• _Textabschnitt_:
Joachim B. Schmidt ist 2007 nach Island ausgewandert und wohnt mit seiner Familie in Reykjavik. Kein Wunder also, dass er seine Romane in seiner Wahlheimat ansiedelt. Seine vorangegangenen Bücher Kalmann und Tell wurden mehrfach ausgezeichnet. Weiter sind bei Schreiblust-Leselust die Rezensionen von In Küstennähe und Am Tisch sitzt ein Soldat nachzulesen.
„Moosflüstern“ ist an einen historischen Hintergrund aus den Jahren von 1949 bis 1952 angelehnt. Damals wurden junge deutsche Frauen zur Arbeit auf Bauernhöfen in Island gesucht. Einige hunderte junge Mädchen und Frauen folgten dem Aufruf des isländischen Vizekonsulats in den Lübecker Nachrichten.
In zwei sich abwechselnden Erzählsträngen lesen wir vom Bauingenieur Heinrich Lieber, der erst spät erfährt, dass seine leibliche Mutter kurz nach seiner Geburt nach Island ausgewandert ist.
Das Leben von Heinrich Liebers Mutter mit ihren Beweggründen, Kind und Mann zu verlassen und von ihrem Neuanfang in den Westfjorden Islands, wird in Ich-Form abwechselnd mit Heinrichs Geschichte erzählt.

• _Gesammelte Daten_:
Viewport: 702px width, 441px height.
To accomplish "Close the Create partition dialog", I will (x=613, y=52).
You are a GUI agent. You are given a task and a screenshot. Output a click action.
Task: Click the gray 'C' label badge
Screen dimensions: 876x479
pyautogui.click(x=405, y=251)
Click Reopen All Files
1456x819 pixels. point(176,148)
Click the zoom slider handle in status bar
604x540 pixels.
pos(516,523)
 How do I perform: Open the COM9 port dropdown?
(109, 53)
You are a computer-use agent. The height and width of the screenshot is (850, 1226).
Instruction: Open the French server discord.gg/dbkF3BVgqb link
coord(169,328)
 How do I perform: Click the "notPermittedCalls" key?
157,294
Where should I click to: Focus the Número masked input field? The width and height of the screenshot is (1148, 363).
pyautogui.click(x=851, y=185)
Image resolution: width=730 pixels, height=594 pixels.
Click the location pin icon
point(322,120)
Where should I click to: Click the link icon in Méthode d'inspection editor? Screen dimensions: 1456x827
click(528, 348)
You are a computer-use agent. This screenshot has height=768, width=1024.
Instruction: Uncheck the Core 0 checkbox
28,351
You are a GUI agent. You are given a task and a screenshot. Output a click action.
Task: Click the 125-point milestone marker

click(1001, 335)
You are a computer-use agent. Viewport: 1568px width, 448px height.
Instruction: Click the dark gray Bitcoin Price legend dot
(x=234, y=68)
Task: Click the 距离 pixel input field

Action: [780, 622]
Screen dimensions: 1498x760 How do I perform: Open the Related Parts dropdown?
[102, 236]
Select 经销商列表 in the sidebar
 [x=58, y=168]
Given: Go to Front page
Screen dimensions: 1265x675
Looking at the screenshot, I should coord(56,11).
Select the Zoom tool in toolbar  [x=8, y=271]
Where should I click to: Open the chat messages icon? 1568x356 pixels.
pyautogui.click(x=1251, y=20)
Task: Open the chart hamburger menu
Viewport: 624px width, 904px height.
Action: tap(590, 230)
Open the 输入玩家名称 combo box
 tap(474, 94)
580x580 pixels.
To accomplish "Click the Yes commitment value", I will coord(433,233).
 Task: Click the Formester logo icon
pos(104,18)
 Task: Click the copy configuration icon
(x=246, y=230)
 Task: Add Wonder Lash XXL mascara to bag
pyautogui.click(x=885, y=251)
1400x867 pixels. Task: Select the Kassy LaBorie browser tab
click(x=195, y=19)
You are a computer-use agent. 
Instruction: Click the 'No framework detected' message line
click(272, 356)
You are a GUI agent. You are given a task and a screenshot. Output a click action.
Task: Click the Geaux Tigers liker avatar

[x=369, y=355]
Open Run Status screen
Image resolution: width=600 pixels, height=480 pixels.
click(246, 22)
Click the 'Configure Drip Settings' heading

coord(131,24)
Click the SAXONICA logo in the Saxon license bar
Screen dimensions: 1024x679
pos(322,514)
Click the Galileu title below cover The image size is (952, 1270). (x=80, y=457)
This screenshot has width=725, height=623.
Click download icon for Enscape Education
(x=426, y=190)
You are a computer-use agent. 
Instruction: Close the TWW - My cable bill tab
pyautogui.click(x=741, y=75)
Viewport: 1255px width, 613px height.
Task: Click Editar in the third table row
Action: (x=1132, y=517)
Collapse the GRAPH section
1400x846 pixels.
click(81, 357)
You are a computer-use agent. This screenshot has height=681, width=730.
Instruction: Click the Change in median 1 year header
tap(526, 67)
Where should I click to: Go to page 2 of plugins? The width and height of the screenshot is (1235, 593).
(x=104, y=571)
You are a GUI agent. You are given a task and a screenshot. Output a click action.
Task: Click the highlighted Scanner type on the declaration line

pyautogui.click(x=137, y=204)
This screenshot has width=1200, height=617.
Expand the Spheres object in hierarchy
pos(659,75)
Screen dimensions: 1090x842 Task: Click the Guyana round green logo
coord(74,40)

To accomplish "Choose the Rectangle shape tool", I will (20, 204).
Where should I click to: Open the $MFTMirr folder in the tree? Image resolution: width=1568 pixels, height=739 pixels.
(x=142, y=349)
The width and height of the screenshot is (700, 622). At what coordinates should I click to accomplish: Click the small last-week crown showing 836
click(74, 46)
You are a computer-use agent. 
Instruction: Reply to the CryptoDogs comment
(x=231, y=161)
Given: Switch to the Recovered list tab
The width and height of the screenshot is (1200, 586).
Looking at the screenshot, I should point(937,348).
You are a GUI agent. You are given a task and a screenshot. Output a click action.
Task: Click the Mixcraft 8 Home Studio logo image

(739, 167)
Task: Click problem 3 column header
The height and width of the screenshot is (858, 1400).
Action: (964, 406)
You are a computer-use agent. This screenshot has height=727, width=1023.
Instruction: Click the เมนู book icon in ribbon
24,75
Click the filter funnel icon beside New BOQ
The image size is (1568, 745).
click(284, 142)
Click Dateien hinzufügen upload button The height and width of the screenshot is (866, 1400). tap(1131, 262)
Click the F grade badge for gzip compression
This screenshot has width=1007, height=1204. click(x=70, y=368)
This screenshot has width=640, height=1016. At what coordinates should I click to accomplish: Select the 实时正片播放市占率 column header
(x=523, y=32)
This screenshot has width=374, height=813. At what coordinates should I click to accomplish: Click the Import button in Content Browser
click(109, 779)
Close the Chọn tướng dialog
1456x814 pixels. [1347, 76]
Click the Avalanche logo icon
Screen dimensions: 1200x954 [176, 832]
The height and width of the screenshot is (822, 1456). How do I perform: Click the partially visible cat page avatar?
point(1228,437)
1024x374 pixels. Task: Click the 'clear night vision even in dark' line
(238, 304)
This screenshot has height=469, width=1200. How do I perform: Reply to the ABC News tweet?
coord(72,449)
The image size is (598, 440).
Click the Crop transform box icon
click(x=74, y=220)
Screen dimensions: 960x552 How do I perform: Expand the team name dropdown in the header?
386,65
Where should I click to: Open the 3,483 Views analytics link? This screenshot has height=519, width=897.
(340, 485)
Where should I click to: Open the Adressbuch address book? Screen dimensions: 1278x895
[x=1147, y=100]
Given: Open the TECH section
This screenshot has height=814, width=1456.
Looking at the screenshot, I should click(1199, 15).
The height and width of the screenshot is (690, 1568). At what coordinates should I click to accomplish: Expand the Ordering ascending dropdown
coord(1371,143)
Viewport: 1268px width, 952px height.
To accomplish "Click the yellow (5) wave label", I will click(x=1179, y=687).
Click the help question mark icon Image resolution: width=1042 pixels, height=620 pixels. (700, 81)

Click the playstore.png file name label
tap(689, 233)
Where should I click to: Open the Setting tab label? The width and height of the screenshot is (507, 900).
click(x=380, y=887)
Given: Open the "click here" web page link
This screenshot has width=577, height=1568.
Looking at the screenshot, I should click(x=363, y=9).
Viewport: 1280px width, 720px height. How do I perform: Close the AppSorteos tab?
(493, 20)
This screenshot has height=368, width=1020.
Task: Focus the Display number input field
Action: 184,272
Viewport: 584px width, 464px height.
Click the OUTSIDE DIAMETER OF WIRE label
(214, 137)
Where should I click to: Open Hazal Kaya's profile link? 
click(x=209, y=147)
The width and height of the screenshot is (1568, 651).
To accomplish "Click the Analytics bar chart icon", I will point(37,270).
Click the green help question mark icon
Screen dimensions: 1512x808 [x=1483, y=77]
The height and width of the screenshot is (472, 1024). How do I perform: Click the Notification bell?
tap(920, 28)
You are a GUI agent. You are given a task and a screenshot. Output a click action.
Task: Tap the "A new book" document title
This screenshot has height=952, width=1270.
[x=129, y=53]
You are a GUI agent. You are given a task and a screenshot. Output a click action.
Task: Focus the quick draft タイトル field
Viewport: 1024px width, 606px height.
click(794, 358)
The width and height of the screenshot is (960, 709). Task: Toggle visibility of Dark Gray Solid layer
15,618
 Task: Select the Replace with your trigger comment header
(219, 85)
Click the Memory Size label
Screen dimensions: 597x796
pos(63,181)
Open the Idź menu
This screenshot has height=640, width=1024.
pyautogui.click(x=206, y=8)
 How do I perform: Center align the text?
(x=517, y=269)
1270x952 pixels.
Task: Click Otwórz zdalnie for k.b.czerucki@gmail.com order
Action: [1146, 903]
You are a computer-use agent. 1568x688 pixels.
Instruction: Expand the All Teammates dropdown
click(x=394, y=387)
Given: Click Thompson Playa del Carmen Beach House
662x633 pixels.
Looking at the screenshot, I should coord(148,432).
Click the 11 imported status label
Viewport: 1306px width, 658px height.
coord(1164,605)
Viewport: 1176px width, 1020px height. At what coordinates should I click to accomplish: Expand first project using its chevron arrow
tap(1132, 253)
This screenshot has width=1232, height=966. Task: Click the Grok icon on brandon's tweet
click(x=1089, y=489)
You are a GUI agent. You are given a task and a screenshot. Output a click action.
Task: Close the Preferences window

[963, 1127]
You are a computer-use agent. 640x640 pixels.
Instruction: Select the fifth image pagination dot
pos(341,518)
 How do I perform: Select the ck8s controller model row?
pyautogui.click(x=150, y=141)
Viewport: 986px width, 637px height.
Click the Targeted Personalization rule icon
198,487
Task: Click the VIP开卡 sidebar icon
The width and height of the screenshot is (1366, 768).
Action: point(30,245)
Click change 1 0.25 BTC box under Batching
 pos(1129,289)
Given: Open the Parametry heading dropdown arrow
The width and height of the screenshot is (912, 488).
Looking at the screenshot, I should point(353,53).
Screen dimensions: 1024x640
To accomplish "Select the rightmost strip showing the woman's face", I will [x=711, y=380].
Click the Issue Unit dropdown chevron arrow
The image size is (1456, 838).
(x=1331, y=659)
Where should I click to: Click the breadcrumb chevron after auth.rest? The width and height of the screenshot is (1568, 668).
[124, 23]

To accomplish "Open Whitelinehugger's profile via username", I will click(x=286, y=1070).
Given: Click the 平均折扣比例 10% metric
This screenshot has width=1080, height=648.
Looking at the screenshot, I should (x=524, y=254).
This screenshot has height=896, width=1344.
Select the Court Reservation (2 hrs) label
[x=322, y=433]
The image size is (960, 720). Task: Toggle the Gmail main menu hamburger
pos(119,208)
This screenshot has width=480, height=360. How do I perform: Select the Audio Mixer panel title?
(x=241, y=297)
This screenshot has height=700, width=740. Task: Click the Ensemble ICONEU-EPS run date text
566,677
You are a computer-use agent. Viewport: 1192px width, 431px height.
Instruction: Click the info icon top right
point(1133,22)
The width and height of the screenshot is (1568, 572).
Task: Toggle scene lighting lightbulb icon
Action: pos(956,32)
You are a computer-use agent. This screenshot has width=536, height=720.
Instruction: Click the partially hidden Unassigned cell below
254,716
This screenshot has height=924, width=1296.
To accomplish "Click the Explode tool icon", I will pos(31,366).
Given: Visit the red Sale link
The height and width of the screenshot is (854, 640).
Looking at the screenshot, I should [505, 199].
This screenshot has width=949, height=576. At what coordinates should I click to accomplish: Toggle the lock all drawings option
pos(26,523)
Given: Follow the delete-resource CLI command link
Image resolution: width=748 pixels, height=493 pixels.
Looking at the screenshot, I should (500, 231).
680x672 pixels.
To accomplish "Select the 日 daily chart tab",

• _Zu erledigen_:
**A)** Nenne sämtliche Buchtitel, die im Text über „Moosflüstern“ vorkommen.
**B)** Schreib bitte aus dem Text über „Moosflüstern“ den Teil zwischen „In zwei sich“ und „Heinrichs Geschichte erzählt.“ einschließlich wortgetreu ab.
**C)** Führe den Text über „Moosflüstern“ im Anschluss an seinen letzten Satz weiter.

• _Antworten_:
**A)**
- Kalmann
- Tell
- In Küstennähe
- Am Tisch sitzt ein Soldat
- Moosflüstern

**B)**
In zwei sich abwechselnden Erzählsträngen lesen wir vom Bauingenieur Heinrich Lieber, der erst spät erfährt, dass seine leibliche Mutter kurz nach seiner Geburt nach Island ausgewandert ist.
Das Leben von Heinrich Liebers Mutter mit ihren Beweggründen, Kind und Mann zu verlassen und von ihrem Neuanfang in den Westfjorden Islands, wird in Ich-Form abwechselnd mit Heinrichs Geschichte erzählt.

**C)**
Heinrich Lieber weiß bis zu seinem vierzigsten Lebensjahr nicht, dass seine Mutter nicht seine leibliche Mutter ist. Immer fanden sich vermeintliche Gründe, dies zu verschweigen. Das Familiengeheimnis über Heinrichs Mutter wird erst gelüftet, nachdem sie in Island bereits gestorben und begraben ist. Doch dies ist nicht der einzige Einschnitt, mit dem Heinrich zu kämpfen hat. Auch in seinem Job gibt es Probleme, die ihm zu schaffen machen. Ein Grund mehr, dass Heinrich die Flucht antritt.
Als Erstes reist er nach Paris. Dort lebt noch die Schwester seiner Mutter, von deren Existenz er bislang auch noch nichts wusste. Von ihr erhofft sich Heinrich, nähere Informationen über seine Mutter zu erfahren. Sein Aufenthalt in Paris währt nicht lange, bis er nach Island weiterfliegt.
Alles, was ihn in der Hauptstadt Reykjavik erwartet, wie Heinrich sich auf Island zurechtfindet und was alles er über seine Mutter in Erfahrung bringen kann, soll hier nicht weiter verraten werden. Nur so viel: Auf seiner Reise in die Westfjorde, wo die Mutter auf einem Bauernhof gelebt hatte, setzt Heinrich sich nicht nur mit den neuen familiären Verhältnissen auseinander, sondern taucht auch tief ein in die isländische Natur.
Joachim B. Schmidt verwebt die Schicksale von Mutter und Sohn spannend mit intensiven Naturbeschreibungen.
Joachim B. Schmidt: Moosflüstern.
Diogenes, August 2024.
288 Seiten, Taschenbuch, 14,00 Euro.
Diese Rezension wurde verfasst von Annegret Glock.